Als der Graue, wie man ihn im Schloss nannte, wieder einmal kam, um seine Tochter zu besuchen, sagte die Königin, dass ihr Sohn gesonnen sei, seine Tochter zu heiraten, dass auch diese eingewilligt habe und es jetzt nur noch auf ihn ankomme, seinen Wunsch auszusprechen.

Der Alte sagte mürrisch: »Der König wird nur dann mein Töchterlein bekommen, wenn er mir meinen Namen sagen kann.« Daraufhin entfernte er sich und ging wieder in den Wald zurück.

Im Wald angekommen, machte er wie gewöhnlich sein Feuer an und kochte.

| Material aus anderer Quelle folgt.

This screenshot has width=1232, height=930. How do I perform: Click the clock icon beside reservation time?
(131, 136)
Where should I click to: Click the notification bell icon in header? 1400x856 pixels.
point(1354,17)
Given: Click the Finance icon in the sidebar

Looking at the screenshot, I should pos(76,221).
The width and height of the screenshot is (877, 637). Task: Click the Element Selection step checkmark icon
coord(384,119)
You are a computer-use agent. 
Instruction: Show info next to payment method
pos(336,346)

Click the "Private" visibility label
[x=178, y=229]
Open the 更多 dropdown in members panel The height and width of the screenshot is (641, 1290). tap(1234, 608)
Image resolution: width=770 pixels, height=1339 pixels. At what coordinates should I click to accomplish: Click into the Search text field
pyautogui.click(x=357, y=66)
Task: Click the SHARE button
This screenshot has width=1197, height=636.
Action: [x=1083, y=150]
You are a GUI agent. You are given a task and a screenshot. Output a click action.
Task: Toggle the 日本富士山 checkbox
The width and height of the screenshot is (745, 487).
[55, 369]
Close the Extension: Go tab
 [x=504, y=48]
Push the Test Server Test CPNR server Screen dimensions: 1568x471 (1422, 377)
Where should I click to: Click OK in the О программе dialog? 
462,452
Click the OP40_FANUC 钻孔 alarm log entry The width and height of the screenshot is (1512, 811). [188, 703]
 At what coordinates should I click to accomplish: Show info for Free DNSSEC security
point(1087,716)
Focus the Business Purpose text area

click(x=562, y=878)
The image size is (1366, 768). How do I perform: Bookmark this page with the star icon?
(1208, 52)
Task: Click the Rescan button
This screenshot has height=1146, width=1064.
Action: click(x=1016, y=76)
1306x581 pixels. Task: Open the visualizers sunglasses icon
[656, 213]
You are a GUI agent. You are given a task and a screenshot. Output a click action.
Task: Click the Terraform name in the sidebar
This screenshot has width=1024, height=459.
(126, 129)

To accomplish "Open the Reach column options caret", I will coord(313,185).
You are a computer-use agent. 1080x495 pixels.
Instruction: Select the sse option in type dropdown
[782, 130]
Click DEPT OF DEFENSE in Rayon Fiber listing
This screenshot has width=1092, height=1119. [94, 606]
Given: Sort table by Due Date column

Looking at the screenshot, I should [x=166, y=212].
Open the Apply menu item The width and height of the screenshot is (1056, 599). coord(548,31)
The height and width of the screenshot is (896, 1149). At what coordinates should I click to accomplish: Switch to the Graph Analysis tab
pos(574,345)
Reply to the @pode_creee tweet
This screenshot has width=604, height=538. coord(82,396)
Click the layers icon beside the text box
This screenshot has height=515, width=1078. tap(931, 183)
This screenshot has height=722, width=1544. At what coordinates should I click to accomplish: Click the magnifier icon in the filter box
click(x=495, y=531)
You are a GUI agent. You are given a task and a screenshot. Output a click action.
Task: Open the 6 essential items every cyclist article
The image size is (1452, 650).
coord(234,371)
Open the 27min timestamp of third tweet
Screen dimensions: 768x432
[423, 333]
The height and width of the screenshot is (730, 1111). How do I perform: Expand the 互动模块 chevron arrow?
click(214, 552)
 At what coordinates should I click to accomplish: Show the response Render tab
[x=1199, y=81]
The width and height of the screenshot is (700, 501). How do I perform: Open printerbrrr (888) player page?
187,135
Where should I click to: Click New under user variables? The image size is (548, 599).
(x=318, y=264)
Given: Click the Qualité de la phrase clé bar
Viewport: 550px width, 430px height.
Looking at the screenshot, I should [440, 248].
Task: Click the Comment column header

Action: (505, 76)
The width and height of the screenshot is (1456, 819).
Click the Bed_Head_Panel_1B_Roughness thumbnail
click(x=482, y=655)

Während des Kochens hüpfte er oft um das Feuer und sang:

»Siede, Topfchen, siede,
damit der König es nicht weiß,
dass ich Winterkölbl heiß‘.«

Der König zerbrach sich den Kopf und schickte zuweilen einen Diener aus, damit er diesen erfahre. Ein solcher Diener hörte dem Alten einmal zu und eilte freudig ins Schloss zurück, sagte dem König den Namen und erhielt viele Goldstücke zur Belohnung.

Als der Zwerg wiederkam, begrüßte ihn der König mit den Worten: »Willkommen, Vater Winterkölbl!«

Dieser sah sich überlistet und gab seine Einwilligung. Die Hochzeit wurde festlich begangen, und auch Winterkölbl war zugegen. Er war aber nicht dazu zu bringen, in das Schloss zu ziehen, und wohnte nach wie vor in seinem Baum.